Extracted text:
The repo at Bitbucket was my personal repo to track the development of SLE Classic. It has some useful notes and can serve a good reference for maintaining SLE Classic. The commit log might also be of some interest but the old history is incomplete and convoluted as I was also beginner back then. At present, I believe it is merely an interim hack to help users migrate to newer desktop and should be discontinued in future SLE releases.

Final Notes


Beginners for Shell might be surprised by the breaking changes GNOME 3 introduces every release, the lack of documentation in JavaScript part and the pragmatic set of bindings offered to the JavaScript space. That’s all right, GNOME 3 strives to be something new and they are still in the process to be something more. Despite being bitten by these issues in the past, I have come to the revelation that most of the time developers work with insufficient knowledge and instability might just be the norm in this line of work. In retrospect, I wrote a post about this quite a while ago.

[Stored data entries]
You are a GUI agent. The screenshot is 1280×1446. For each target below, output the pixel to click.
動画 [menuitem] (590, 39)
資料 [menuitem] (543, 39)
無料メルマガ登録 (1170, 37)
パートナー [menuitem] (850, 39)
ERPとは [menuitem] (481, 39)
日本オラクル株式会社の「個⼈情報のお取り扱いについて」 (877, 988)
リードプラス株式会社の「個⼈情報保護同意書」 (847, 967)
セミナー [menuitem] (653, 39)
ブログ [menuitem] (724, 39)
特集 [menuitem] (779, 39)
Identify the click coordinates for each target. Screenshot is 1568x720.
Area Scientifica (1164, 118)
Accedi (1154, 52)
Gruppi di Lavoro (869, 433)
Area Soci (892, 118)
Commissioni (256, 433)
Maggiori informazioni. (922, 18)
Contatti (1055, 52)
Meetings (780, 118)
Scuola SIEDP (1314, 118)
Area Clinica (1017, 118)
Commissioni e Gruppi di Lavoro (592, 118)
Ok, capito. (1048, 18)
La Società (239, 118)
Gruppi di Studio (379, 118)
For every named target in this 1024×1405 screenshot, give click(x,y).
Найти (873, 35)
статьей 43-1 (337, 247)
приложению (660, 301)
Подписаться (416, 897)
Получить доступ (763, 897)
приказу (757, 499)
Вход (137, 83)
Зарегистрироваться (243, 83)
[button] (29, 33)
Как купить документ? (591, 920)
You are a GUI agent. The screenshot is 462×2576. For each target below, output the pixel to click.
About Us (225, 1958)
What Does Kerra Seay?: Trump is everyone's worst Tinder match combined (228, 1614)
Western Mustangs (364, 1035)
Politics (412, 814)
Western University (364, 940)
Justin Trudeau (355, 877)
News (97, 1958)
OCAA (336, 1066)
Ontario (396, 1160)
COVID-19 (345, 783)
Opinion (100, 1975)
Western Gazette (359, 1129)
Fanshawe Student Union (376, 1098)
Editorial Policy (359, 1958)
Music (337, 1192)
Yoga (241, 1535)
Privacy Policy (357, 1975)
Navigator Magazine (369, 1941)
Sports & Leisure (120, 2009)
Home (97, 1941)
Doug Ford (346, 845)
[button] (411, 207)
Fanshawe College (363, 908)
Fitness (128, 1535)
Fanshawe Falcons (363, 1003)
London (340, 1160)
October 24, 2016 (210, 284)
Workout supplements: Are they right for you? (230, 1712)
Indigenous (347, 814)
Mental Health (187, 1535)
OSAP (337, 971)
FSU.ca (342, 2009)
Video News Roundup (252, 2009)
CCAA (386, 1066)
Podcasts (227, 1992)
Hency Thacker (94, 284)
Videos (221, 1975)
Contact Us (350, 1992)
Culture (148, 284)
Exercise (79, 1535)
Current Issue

Problem to solve:
Extend the text about maintaining SLE Classic and working with GNOME Shell, picking up after its last sentence. The records are not needed for this work.

Result of the task:
Nevertheless, these will still cause inconvenience in the future but at least you are warned. Instead of wasting hours of searching in the doubt of one’s own inability to find necessary information. Been there, done that ;P

“道生一, 一生二,二生三,三生万物”.

Things have to come in order.

I think the following order is appropriate for a beginner:

  1. GNOME Shell Main Wiki
  2. D-Bus Tutorial
  3. JavaScript core
  4. GNOME 3 Application Development Beginner’s Guide: the recommended parts.
  5. X Power Tool: really worth reading, but can be hard at the beginning.